LEWG has requested that we review P3068R2 with respect to std::exception and related types and encoding concerns for the message provided by the what() member function. The concerns are effectively the same as those reported in LWG 4087, but in the special case of constant evaluation.
We discussed LWG 4087 during the 2024-06-12 SG16 meeting. Unfortunately, I still haven't published the meeting summary for that meeting (work, life, burnout), so that link isn't helpful right now. I'll respond to this email with a copy of the (excellent) minutes that Eddie Nolan took for that meeting. We spent much of that meeting discovering what the status quo is with regard to the standard wording. We didn't poll any direction. The status quo appears to be:
- what() returns an implementation-defined NTBS per [exception]p5.
- what() permits return of an NTMBS per [exception]p6.
- The NTMBS encoding is dependent on the C++ locale; it is the encoding that the std::codecvt<wchar_t, char, std::mbstate_t> facet uses on the char side of the conversion per the reference in [exception]p6.
- There is no guarantee that the C++ locale has not changed in between construction of an exception object and a call to what() for that same object.
- The postconditions of the std::exception copy constructor and assignment operator and the constructors of the exception classes declared in <stdexcept> all require that what() return a pointer to an exact copy of the what_arg string provided when the exception object was constructed; no transcoding is permitted. The postconditions of std::filesystem::filesystem_error are similar per [fs.filesystem.error.members].
- We might be able to strengthen the requirements for handling of encodings for std::filesystem::filesystem_error::what() specifically; normative encouragement is present per [fs.filesystem.error.members]p7.
The status quo suggests that, for the purposes of std::format(), the string returned by what() should be treated as containing (possibly ill-formed) text in the NTMBS encoding of the current C++ locale (or perhaps an explicitly provided std::locale argument).
With respect to P3068R2, there is currently no notion of a locale dependent NTMBS encoding during constant evaluation. We'll need to discuss the ramifications of this, presumably identify an encoding to use instead (presumably the ordinary literal encoding), and determine how to adjust wording accordingly.

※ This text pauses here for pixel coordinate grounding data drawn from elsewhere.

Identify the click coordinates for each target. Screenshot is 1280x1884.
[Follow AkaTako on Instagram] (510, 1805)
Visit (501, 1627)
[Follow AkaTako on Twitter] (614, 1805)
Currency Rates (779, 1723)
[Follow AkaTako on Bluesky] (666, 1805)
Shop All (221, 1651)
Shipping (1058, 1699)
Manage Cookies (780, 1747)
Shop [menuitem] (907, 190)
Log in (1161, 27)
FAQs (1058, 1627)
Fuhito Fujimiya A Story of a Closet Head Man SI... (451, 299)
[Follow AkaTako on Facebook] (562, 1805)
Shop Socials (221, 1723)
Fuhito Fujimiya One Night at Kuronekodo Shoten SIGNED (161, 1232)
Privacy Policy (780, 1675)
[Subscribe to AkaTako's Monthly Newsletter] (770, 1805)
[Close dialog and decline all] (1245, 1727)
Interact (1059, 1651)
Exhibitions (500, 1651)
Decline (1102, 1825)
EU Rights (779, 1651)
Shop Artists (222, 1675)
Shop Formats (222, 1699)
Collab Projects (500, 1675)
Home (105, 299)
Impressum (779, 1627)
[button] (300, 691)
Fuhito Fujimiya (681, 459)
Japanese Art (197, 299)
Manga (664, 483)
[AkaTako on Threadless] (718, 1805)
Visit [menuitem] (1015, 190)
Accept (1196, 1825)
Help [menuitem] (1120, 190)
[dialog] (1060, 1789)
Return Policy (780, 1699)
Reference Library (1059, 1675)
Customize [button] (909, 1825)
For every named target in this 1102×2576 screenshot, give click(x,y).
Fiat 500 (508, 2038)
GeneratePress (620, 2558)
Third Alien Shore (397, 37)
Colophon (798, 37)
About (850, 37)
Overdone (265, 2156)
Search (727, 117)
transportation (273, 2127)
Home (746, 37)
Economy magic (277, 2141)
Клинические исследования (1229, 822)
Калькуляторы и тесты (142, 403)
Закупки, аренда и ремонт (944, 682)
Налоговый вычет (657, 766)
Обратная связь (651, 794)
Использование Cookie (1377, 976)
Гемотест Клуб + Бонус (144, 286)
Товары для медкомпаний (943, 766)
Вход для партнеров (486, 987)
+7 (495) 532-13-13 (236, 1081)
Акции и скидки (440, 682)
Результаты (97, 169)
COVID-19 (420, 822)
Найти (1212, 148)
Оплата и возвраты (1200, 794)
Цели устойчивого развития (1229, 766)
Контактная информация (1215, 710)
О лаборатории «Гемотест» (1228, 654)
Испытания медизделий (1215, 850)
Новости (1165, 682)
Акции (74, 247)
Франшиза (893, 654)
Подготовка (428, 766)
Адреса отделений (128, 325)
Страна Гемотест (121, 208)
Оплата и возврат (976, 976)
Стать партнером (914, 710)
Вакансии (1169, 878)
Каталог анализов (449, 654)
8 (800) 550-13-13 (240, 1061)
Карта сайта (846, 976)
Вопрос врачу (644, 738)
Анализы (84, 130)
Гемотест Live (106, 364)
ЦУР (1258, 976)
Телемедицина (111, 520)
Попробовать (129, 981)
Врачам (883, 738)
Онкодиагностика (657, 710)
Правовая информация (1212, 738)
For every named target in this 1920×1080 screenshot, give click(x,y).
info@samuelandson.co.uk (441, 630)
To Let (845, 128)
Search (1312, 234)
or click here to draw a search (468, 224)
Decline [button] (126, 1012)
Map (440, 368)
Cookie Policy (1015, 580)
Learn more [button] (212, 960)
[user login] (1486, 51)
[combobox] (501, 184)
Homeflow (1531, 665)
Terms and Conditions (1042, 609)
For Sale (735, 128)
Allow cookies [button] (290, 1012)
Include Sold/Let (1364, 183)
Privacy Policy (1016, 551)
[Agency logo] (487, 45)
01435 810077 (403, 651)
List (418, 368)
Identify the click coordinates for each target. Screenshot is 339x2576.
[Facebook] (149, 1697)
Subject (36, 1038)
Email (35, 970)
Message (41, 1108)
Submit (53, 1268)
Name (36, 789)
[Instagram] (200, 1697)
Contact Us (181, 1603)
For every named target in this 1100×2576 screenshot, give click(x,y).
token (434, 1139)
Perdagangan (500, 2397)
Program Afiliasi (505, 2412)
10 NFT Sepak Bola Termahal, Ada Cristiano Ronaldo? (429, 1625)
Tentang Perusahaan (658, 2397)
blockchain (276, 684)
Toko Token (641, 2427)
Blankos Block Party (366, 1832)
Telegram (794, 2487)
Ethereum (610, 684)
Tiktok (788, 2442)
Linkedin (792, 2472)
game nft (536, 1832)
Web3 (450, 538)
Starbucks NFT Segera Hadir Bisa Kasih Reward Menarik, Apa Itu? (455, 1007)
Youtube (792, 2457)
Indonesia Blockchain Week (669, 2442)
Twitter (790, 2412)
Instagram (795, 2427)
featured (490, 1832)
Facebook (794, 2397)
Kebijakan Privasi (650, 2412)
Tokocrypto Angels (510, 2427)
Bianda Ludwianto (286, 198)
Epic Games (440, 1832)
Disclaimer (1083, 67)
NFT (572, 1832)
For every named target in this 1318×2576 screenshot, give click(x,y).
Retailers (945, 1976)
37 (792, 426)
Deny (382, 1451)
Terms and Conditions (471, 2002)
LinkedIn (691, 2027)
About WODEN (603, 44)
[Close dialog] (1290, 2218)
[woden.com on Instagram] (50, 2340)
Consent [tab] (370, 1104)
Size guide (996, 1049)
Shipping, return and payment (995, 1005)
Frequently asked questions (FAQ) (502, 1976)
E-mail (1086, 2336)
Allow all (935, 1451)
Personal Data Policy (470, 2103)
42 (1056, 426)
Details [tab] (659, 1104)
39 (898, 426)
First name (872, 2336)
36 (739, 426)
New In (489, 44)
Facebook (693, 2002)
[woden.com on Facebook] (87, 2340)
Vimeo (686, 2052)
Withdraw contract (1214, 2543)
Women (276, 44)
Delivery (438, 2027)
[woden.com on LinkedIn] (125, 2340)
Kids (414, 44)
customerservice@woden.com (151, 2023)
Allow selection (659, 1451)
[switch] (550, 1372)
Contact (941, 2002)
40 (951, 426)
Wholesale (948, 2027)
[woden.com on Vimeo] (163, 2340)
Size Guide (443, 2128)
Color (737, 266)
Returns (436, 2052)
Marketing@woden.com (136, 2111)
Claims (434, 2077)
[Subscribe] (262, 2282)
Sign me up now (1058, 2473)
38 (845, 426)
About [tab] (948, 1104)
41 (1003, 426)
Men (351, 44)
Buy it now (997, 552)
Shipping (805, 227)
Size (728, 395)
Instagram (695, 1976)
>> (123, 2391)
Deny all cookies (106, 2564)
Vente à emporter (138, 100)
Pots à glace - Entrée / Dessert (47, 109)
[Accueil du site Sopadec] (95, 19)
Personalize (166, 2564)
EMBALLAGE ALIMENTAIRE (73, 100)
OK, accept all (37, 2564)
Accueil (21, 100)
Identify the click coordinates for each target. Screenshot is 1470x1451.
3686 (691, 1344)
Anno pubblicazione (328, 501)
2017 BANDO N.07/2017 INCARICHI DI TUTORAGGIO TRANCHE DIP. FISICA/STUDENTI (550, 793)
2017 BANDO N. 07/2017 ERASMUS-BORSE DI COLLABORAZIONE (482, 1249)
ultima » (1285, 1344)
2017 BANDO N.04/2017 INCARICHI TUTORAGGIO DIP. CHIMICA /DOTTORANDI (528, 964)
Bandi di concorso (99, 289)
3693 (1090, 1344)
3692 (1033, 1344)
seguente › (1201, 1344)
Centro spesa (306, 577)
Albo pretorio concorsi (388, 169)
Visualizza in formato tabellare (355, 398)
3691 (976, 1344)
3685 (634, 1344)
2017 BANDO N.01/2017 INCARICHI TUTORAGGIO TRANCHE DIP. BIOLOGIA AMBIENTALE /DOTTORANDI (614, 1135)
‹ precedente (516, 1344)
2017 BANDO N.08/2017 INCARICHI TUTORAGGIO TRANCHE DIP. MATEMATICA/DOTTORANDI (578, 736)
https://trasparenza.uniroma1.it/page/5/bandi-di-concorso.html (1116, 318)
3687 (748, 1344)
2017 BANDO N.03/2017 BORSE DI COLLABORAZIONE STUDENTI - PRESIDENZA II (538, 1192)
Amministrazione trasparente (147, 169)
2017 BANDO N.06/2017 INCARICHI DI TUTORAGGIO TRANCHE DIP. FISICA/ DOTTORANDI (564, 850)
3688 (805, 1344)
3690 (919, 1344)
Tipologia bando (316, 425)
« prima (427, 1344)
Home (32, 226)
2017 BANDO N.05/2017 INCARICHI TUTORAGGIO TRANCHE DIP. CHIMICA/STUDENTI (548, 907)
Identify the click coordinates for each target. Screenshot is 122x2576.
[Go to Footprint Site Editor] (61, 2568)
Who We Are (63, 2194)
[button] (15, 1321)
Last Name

Here are the rough minutes from the 2024-06-12 SG16 meeting for reference. Thank you again to Eddie Nolan for capturing these!
Attendance:
- (SD) Steve Downey
- (JM) Jens Maurer
- (TH) Tom Honermann
- (VZ) Victor Zverovich
- (MD) Mark de Wever
- (BG) Braden Ganetsky
- (NO) Nathan Owen
SD: Our agenda is to discuss the LWG issues. We'll be discussing
4070, 4087, and 4090.
SD: (reading the issue) If CharT is char, path::value_type is
wchar_t, and the literal encoding is UTF-8, then the escaped path
is transcoded from the native encoding for wide character strings
to UTF-8 with maximal subparts of ill-formed subsequences
substituted with u+fffd replacement character per the Unicode
Standard [...]. Otherwise, transcoding is implementation-defined.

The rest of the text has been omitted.